## Порядок работы
Продолжите приведенный ниже фрагмент об отсрочке дуэлей, начав сразу после его последнего предложения.

## Фрагмент документа
==========

Отсрочку дуэли могло вызвать и желание сохранить дело в тайне. Если ссора произошла публично и соперники опасались, что о готовящемся поединке будут извещены власти, они откладывали дело на некоторое время, чтобы отвлечь внимание. В этом случае соперники публично приносили взаимные извинения, а наедине или через секундантов договаривались о том, что поединок состоится позже. Нарушив такое показное примирение, они не испытывали угрызений совести. Так поступили, например, Гринев со Швабриным в «Капитанской дочке»: «Мало-помалу буря утихла; комендантша успокоилась и заставила нас друг друга поцеловать. Палашка принесла нам наши шпаги. Мы вышли от коменданта по-видимому примиренные. <…> Швабрин и я остались наедине. „Наше дело этим кончиться не может“, — сказал я ему. „Конечно, — отвечал Швабрин, — вы своею кровью будете отвечать мне за вашу дерзость; но за нами, вероятно, станут присматривать. Несколько дней нам должно будет притворяться. До свидания!“ И мы расстались как ни в чем не бывали».

==========

## Блок данных
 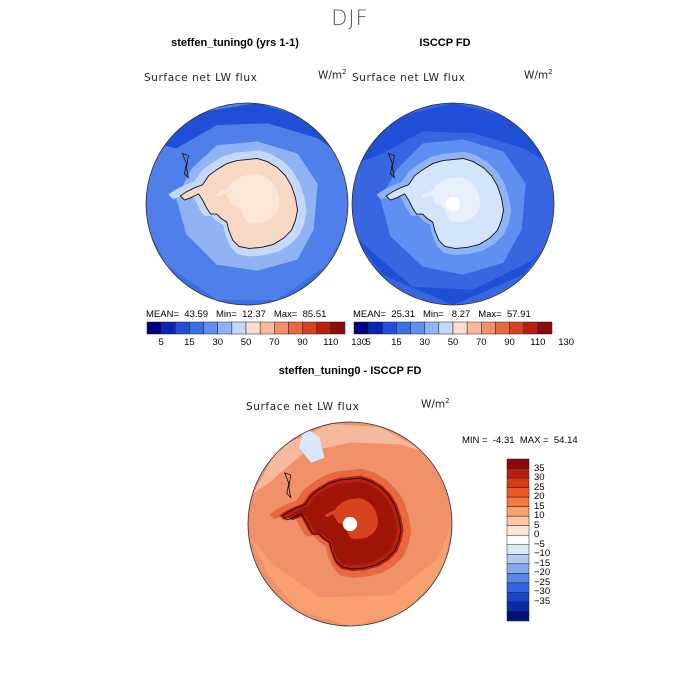 What do you see at coordinates (540, 544) in the screenshot?
I see `colorbar-tick-label: −5` at bounding box center [540, 544].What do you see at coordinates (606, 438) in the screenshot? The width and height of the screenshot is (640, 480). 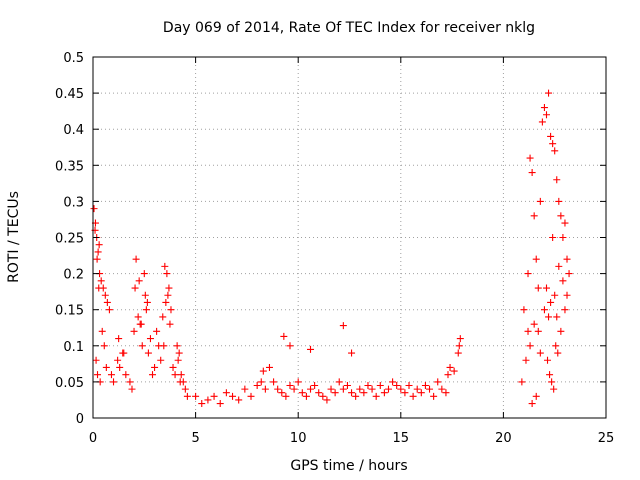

==========

## Ответ
Вопрос об отсрочке — это часто вопрос о возможности помешать дуэли, добиться отказа от нее. Узнав о готовящемся поединке (а при отсрочке риск огласки значительно увеличивался), власти могли принять соответствующие меры, чтобы воспрепятствовать ему. Эти меры варьировались в диапазоне от убеждения и предложения других способов удовлетворения до ареста, высылки и т. п.
Кроме того, при огласке угрозу для поединка представляло и общественное мнение, которое со временем постепенно сдвигалось в сторону снисходительности и необходимости примирения противников. Да и в самих дуэлянтах гнев и обида стихали, причины ссоры начинали казаться ничтожными, а возможное наказание и общественное осуждение — значительными. Наконец, проявленной соперниками готовности выйти на поединок иногда оказывалось достаточно для подтверждения чести.
Но если отсрочка не помешала дуэли, значит, дело действительно серьезное.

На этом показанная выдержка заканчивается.